Exercise tasks:
(a) Write out the passage of the oil well text from "Companies are deciding" to "wells at once.".
(b) Answer these questions from the oil well text:
(i) About how much per hour does a service rig and crew cost to repair a well?
(ii) Which wells did Exxon's chief executive say the company will cut back first?
(iii) At what price did oil close in New York on Friday?
(c) List every dollar amount that appears in the oil well text.
— Begin Extract —
Companies are deciding everything from which wells should be shut first to which should be closed for good, what the costs are, how easy it will be to restart them, and what fields may be too porous to handle a shutdown if you ease operations across hundreds, or even thousands, of wells at once.

Curtailing the output from wells is relatively straightforward. The system of choice today for new wells in the shale patch involves the use of electric submersible pumps, or ESPs, that act as surveillance systems to organize and store data in a centralized location for monitoring and control. They send data from deep within the well to a remote telemetry unit on the surface that transmits it online to production managers.

The goal of these devices is to prevent operating problems from afar before they lead to costly failures. At the same time, these systems allow managers to easily shut down a well as needed.

It’s common practice to shut a well for a month or so while a fracking job is going on in a well nearby, according to Richard Spears, a 40-year veteran of the oil patch and vice president at Spears & Associates, a Tulsa-based industry consultant.

 “You’ll be surprised perhaps how simple and non-eventful starting and stopping a shale well is,” Spears said by telephone. “In this world of automated operations, this can often be performed using an iPhone from a production manager’s spare bedroom where he might be working.”

Exxon Chief Executive Officer Darren Woods on Friday said the company will cut back on its newest, most prolific wells first. That essentially allows Exxon to store oil in the ground until prices rise.

“You’re better off deferring that high production rate into a period with better pricing,” Woods said on an investor call. “Depending on how the the market evolves we’ve got the flexibility to bring a lot of those wells back on quickly.”

Generally, non-automated wells can be shut pretty easily as well, something that happens regularly for maintenance. To repair a well requires a service rig and crew to come out at about $500 an hour. In some cases, if wells are shut down for a long time, or permanently, companies will want to pull out expensive equipment to make sure it remains viable. That’s an effort that can cost $75,000 or more.

But there are concerns over the potential fallout from long-term shutdowns. Some operators outside the nation’s shale fields worry that as the flow in a well recedes, the porous nature of rocks in their fields could allow oil to migrate away from the well itself.

For many companies, a key data point in deciding which wells to shut is the operating cost per barrel. Oil has traded in New York for less than $20 a barrel since April 16, closing at $19.78 on Friday. A study by BloombergNEF analysts shows that 45% of the production they surveyed is unprofitable at $30 a barrel while conventional, non-fracked wells and high-cost producers in the Bakken basin in Montana and North Dakota need crude to trade above $45 a barrel.
— End Extract —
— Begin Information supplied —
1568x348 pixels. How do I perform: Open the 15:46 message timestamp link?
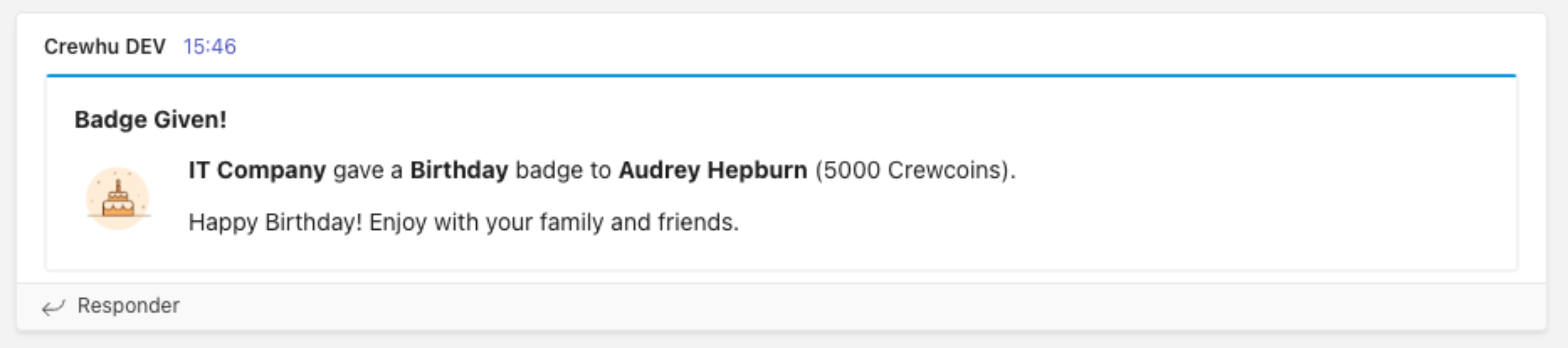pyautogui.click(x=209, y=46)
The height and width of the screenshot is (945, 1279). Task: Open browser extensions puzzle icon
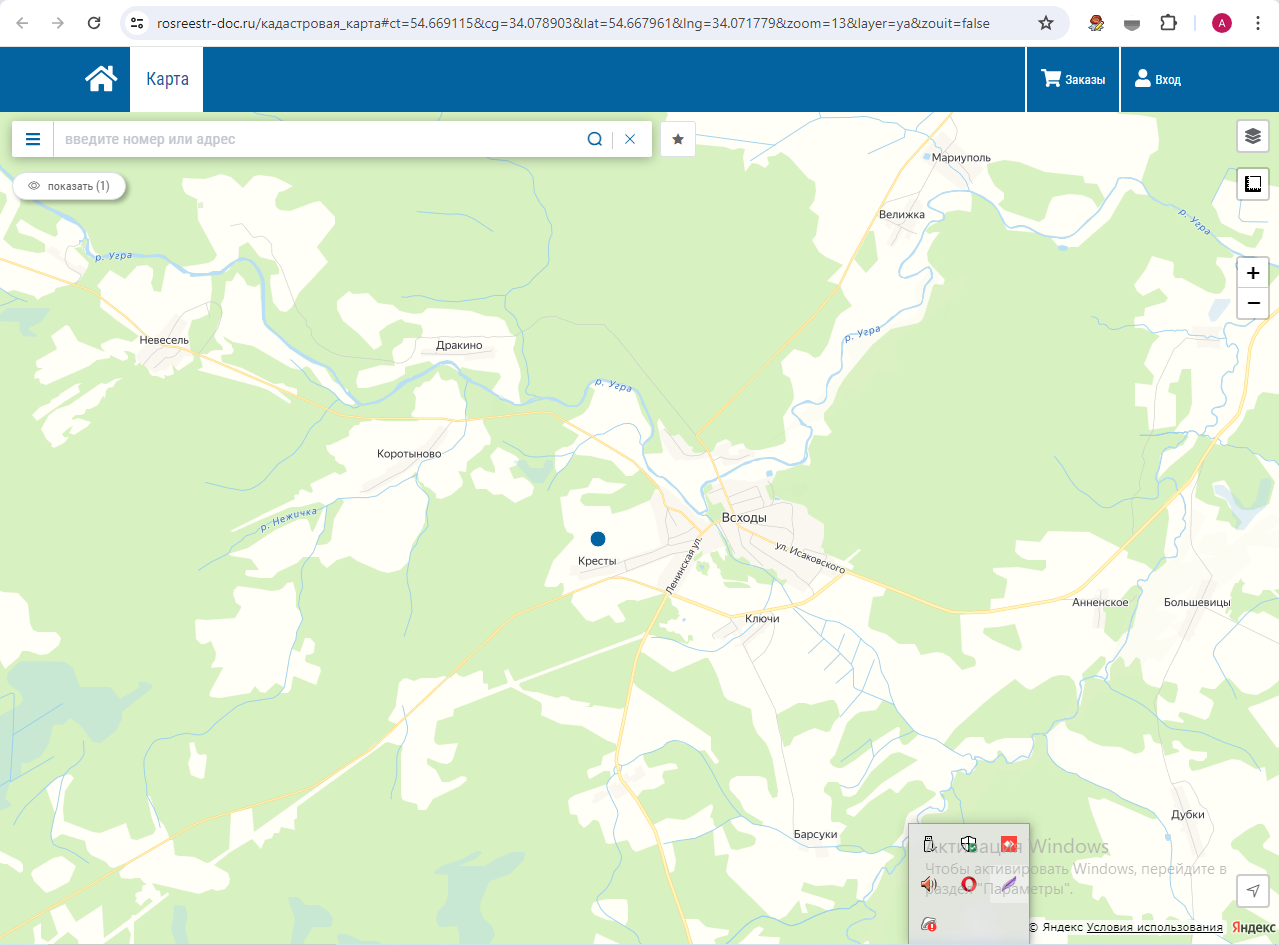pos(1168,23)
— End Information supplied —
Exercise results:
(a)
Companies are deciding everything from which wells should be shut first to which should be closed for good, what the costs are, how easy it will be to restart them, and what fields may be too porous to handle a shutdown if you ease operations across hundreds, or even thousands, of wells at once.

(b)
(i) About $500 an hour.
(ii) Its newest, most prolific wells.
(iii) $19.78 a barrel.

(c)
$500 an hour
$75,000
$20 a barrel
$19.78
$30 a barrel
$45 a barrel